◆ ABOUT THIS TASK:
Lines from the first one down to the one containing "Given: Open the Cookies tab in response" in the data below are the only ones needed; please return them exactly, both ends included.

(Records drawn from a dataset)
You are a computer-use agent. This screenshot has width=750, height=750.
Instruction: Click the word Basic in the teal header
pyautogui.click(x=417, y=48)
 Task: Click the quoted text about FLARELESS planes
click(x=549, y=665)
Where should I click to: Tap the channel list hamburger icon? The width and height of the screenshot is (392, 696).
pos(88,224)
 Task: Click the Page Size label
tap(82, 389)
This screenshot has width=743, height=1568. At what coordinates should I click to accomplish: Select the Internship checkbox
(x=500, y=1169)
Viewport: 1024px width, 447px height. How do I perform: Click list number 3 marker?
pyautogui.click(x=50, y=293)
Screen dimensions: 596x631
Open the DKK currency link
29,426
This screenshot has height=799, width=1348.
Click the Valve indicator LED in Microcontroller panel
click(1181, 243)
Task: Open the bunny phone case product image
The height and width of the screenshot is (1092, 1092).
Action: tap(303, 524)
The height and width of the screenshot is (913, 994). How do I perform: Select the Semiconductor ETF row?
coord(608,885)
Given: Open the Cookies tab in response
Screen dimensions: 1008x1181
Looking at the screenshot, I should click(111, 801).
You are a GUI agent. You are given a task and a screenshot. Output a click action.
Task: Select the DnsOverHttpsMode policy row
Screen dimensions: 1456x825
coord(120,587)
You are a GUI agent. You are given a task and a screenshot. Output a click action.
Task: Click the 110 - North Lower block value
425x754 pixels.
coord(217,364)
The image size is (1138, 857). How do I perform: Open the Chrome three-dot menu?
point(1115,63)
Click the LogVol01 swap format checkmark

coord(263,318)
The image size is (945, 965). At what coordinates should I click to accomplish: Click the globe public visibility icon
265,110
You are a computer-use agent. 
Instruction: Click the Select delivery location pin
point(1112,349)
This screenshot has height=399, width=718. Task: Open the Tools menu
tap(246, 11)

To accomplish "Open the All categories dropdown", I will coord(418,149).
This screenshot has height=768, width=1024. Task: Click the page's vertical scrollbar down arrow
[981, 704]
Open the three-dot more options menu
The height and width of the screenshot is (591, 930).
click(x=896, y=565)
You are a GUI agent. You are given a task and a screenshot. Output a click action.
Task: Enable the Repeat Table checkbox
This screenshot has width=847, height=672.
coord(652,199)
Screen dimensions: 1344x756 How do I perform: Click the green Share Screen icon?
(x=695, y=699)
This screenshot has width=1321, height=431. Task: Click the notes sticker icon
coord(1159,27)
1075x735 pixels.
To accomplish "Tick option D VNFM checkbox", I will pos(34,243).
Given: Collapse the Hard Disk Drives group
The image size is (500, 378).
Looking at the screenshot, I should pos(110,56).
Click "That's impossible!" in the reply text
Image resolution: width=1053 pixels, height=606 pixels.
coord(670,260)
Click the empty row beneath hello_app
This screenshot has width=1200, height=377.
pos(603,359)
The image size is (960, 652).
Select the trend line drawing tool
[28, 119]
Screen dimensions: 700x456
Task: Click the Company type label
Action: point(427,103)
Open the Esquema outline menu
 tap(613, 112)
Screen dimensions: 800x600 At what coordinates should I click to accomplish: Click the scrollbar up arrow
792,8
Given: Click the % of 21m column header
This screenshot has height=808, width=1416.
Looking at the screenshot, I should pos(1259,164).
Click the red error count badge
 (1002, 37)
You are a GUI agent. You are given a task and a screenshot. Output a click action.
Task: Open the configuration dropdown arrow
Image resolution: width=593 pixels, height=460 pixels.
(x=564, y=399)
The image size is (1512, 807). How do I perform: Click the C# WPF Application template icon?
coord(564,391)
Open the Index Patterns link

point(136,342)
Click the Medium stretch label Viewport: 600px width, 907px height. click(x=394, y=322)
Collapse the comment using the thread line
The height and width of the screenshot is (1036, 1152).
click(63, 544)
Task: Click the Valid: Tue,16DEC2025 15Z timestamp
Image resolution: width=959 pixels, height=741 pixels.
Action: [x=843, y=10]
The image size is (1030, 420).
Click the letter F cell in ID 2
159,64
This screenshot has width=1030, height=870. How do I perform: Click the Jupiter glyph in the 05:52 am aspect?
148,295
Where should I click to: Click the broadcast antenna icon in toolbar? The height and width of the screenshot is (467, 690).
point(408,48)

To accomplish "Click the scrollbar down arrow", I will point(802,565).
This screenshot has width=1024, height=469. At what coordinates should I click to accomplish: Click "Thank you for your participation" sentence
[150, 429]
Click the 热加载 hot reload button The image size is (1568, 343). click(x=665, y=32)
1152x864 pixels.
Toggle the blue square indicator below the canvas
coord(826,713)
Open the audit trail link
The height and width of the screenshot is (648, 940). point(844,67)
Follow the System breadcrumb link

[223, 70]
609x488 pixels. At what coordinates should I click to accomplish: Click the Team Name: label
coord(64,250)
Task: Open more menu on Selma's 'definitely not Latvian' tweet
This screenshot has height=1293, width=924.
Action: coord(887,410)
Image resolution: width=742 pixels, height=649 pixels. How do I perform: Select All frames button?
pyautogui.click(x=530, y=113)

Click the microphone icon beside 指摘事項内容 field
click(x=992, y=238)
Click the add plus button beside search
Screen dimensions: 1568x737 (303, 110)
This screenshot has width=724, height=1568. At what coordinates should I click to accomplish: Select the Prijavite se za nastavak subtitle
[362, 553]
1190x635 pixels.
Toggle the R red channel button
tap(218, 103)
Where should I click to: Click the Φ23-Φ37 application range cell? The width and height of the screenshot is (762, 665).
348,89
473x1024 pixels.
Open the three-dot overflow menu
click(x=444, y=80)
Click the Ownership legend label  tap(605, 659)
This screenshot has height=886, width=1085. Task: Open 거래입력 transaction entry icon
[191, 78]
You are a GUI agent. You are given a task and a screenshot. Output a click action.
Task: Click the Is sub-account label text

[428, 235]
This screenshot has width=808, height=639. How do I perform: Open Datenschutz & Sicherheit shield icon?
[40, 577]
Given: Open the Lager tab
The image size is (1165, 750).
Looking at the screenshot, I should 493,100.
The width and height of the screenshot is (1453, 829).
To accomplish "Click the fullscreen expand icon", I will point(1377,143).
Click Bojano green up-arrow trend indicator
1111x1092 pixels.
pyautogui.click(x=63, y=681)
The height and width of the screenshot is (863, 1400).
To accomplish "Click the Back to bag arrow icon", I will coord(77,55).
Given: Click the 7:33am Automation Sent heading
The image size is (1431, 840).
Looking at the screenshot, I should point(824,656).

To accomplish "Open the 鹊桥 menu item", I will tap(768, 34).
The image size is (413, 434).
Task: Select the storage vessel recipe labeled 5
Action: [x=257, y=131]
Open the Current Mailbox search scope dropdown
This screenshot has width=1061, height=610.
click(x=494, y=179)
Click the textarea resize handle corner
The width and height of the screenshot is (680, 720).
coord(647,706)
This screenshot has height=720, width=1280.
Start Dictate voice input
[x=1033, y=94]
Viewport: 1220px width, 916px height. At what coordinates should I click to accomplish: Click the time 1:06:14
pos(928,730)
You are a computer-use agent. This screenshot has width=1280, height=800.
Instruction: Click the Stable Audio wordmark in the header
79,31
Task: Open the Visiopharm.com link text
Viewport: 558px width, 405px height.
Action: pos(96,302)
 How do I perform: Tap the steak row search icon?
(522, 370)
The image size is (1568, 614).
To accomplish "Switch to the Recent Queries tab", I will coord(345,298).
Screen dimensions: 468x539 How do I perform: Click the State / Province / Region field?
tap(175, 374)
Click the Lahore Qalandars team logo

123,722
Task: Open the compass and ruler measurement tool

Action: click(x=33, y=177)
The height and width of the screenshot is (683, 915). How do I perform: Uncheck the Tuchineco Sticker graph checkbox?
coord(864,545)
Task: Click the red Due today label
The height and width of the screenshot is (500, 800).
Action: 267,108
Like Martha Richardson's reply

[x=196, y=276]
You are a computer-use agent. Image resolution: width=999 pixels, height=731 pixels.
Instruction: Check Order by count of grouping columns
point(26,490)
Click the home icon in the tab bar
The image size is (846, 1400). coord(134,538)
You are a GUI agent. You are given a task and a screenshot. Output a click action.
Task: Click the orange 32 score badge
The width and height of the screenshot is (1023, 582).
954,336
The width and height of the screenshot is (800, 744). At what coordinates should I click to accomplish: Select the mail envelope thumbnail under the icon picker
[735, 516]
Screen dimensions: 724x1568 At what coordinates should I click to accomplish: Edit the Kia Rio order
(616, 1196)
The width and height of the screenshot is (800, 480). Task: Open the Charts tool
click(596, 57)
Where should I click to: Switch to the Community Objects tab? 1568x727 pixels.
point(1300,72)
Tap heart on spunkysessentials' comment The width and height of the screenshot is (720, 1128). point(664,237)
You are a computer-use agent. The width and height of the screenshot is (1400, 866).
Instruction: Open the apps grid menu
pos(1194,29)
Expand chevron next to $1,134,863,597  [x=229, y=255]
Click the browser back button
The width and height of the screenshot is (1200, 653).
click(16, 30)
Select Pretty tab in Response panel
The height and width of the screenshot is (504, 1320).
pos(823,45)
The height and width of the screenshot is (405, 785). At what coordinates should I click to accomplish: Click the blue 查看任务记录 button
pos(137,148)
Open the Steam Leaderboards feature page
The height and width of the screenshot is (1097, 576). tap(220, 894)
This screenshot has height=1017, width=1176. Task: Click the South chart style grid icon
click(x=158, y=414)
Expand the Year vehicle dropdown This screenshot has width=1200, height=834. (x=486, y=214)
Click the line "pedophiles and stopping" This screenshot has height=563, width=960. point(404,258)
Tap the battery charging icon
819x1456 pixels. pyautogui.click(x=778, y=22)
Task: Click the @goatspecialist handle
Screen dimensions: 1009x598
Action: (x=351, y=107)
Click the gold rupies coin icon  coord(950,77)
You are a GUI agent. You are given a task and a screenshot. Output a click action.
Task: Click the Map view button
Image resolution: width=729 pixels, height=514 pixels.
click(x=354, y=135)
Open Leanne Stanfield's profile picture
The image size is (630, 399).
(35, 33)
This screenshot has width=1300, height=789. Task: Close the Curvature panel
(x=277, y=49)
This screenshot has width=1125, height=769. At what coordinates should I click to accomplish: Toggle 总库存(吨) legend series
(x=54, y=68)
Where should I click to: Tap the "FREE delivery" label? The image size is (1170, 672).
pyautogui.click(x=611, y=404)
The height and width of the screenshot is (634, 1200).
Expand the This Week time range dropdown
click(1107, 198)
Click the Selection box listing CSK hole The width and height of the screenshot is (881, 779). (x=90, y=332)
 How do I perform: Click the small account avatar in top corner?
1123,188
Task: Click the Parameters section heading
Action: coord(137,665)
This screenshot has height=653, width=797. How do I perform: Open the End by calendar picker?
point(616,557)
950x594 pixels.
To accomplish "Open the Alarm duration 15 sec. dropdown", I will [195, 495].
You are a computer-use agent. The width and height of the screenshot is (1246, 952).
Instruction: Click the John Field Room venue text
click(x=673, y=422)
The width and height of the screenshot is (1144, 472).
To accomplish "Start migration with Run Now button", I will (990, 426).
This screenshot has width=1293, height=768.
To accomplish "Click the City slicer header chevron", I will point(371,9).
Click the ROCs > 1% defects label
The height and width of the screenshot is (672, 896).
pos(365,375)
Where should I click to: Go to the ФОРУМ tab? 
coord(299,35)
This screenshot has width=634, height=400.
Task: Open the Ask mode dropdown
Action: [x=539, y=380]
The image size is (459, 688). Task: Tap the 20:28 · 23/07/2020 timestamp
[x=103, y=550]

◆ SOLUTION TO THIS PROBLEM:
You are a computer-use agent. This screenshot has width=750, height=750.
Instruction: Click the word Basic in the teal header
pyautogui.click(x=417, y=48)
 Task: Click the quoted text about FLARELESS planes
click(x=549, y=665)
Where should I click to: Tap the channel list hamburger icon? The width and height of the screenshot is (392, 696).
pos(88,224)
 Task: Click the Page Size label
tap(82, 389)
This screenshot has width=743, height=1568. At what coordinates should I click to accomplish: Select the Internship checkbox
(x=500, y=1169)
Viewport: 1024px width, 447px height. How do I perform: Click list number 3 marker?
pyautogui.click(x=50, y=293)
Screen dimensions: 596x631
Open the DKK currency link
29,426
This screenshot has height=799, width=1348.
Click the Valve indicator LED in Microcontroller panel
click(1181, 243)
Task: Open the bunny phone case product image
The height and width of the screenshot is (1092, 1092).
Action: tap(303, 524)
The height and width of the screenshot is (913, 994). How do I perform: Select the Semiconductor ETF row?
coord(608,885)
Given: Open the Cookies tab in response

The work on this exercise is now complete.